Added healthchecks to the connect inject webhook. #626

NicoletaPopoviciu · 2021-08-19T15:36:15Z

Based on #458
Changes proposed in this PR:

added readiness and liveness checks to the connect inject webhook
@ishustava + I think that only the webhook should have the readiness check:
- It doesn't make sense to incorporate it into the readiness status because controller doesn't receive any traffic and doesn't listen on any ports (only the webhook does).
- If consul cluster is unhealthy, the endpoints controller will keep requeuing the request, and the readiness check will not help in changing that behavior. It will also not help to add a liveness check in that case, since the current behavior of requeuing the request is better than letting kubernetes to restart the container.

How I've tested this PR:
-unit tests
-acceptance tests

How I expect reviewers to test this PR:
-code review

Checklist:

tests added
CHANGELOG entry added (HashiCorp engineers only, community PRs should not add a changelog entry)

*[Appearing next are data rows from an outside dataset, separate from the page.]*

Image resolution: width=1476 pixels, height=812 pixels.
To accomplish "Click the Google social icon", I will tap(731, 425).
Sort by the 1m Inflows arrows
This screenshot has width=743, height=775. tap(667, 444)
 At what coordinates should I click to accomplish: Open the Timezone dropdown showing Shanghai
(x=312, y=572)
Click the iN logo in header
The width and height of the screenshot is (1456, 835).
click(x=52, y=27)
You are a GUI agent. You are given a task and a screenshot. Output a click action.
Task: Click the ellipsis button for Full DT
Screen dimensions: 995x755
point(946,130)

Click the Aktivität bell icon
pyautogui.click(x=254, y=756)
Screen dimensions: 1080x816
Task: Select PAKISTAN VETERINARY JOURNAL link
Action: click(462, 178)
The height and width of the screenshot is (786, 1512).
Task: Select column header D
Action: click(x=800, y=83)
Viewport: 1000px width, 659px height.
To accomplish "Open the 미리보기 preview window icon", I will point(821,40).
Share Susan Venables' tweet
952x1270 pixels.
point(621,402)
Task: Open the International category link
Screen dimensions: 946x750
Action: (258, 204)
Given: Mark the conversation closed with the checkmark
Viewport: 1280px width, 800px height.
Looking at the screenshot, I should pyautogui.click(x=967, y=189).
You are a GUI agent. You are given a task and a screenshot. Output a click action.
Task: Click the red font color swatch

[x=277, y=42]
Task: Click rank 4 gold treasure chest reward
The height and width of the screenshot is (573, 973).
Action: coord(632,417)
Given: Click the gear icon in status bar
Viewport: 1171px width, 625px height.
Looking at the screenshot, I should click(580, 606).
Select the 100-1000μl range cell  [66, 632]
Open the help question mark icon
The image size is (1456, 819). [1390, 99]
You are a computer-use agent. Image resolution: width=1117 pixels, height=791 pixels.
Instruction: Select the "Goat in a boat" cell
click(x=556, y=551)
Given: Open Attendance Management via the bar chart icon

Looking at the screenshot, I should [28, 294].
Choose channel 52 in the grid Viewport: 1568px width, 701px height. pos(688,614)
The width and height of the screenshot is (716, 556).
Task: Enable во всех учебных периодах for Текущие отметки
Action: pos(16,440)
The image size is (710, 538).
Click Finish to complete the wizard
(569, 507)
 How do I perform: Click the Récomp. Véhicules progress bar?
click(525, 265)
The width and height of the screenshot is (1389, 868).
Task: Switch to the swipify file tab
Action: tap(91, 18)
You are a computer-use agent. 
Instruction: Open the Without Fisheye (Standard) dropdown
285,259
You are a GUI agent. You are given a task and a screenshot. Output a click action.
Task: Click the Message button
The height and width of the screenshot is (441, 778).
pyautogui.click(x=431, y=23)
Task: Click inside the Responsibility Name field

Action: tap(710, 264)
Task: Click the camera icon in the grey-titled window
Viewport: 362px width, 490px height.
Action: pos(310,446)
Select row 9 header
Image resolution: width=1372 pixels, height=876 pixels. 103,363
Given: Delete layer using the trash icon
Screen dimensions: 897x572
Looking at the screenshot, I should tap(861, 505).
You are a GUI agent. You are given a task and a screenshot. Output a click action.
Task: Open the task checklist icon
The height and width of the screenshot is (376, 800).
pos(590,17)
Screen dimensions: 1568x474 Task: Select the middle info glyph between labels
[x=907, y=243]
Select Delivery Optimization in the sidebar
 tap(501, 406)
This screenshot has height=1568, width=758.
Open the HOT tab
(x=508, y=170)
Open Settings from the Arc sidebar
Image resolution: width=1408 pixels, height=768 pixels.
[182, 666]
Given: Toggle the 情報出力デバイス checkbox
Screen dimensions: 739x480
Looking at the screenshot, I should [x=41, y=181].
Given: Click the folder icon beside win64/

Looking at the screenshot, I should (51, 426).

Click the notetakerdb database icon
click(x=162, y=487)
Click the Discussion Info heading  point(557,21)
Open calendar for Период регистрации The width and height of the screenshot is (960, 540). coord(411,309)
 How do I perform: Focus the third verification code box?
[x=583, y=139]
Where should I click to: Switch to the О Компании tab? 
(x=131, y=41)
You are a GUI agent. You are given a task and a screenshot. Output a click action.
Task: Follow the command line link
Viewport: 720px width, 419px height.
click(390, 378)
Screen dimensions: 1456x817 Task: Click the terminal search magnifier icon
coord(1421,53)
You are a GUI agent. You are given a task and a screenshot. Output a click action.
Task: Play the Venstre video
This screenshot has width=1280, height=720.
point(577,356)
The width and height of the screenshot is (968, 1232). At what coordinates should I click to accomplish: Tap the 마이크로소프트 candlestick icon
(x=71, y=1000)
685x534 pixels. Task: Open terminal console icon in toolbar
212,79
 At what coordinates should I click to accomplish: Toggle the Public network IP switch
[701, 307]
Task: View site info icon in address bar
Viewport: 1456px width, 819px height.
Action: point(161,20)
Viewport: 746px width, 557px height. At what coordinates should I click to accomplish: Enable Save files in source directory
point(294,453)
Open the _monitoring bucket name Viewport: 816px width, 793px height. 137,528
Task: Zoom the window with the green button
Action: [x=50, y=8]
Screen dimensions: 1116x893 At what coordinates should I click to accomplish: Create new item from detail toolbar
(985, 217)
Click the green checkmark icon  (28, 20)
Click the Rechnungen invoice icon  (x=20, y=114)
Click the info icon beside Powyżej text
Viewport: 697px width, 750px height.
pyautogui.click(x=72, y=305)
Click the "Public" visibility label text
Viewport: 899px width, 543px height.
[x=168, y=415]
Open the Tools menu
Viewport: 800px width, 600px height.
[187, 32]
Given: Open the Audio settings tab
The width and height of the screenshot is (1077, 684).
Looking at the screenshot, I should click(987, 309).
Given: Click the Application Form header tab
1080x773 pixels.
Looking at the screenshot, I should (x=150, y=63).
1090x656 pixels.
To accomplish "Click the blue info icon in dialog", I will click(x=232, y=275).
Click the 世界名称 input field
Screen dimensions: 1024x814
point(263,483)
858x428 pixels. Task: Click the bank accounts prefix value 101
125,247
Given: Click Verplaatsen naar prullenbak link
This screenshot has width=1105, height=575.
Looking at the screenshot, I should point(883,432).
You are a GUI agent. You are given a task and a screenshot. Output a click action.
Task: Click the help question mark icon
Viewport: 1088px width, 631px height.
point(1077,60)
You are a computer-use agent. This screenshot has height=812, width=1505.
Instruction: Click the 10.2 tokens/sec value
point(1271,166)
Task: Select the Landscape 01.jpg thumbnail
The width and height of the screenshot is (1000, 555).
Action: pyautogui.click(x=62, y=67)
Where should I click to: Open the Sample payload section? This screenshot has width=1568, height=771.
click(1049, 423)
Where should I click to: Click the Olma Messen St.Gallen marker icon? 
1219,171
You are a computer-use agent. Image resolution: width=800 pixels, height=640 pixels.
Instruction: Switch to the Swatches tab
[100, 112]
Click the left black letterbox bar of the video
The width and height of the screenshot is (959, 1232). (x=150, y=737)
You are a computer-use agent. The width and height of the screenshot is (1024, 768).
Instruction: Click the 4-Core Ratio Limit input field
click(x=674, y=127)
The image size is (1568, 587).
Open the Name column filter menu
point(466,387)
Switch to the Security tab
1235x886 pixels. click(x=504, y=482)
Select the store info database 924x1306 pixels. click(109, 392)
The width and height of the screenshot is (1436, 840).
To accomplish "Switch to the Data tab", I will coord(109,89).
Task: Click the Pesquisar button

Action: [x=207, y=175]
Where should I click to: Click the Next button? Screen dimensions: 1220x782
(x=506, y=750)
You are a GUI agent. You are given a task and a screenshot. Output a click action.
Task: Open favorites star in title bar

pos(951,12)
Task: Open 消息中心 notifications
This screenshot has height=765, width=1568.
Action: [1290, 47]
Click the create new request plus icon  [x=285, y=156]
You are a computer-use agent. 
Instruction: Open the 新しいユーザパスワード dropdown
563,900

hashicorp-cla · 2021-08-19T15:36:19Z

All committers have signed the CLA.

NicoletaPopoviciu · 2021-08-19T15:39:19Z

.circleci/config.yml

@@ -68,7 +68,7 @@ commands:
        type: string
      consul-k8s-image:
        type: string
-        default: "docker.mirror.hashicorp.services/hashicorpdev/consul-k8s-control-plane:latest"


reminder to revert before merging

ishustava

Looks great Nicoleta 🎉 😃 🐶 !!

control-plane/connect-inject/health_checks_test.go

thisisnotashwin

This looks great!! Excellent first PR @NicoletaPopoviciu

thisisnotashwin · 2021-08-19T16:03:17Z

charts/consul/templates/connect-inject-deployment.yaml

+              port: 9445
+              scheme: HTTP
+            failureThreshold: 2
+            initialDelaySeconds: 2


This is more out of curiosity than anything else, but is there a reason the initialDelaySeconds is 2 here while it's value is 1 in the livenessProbe?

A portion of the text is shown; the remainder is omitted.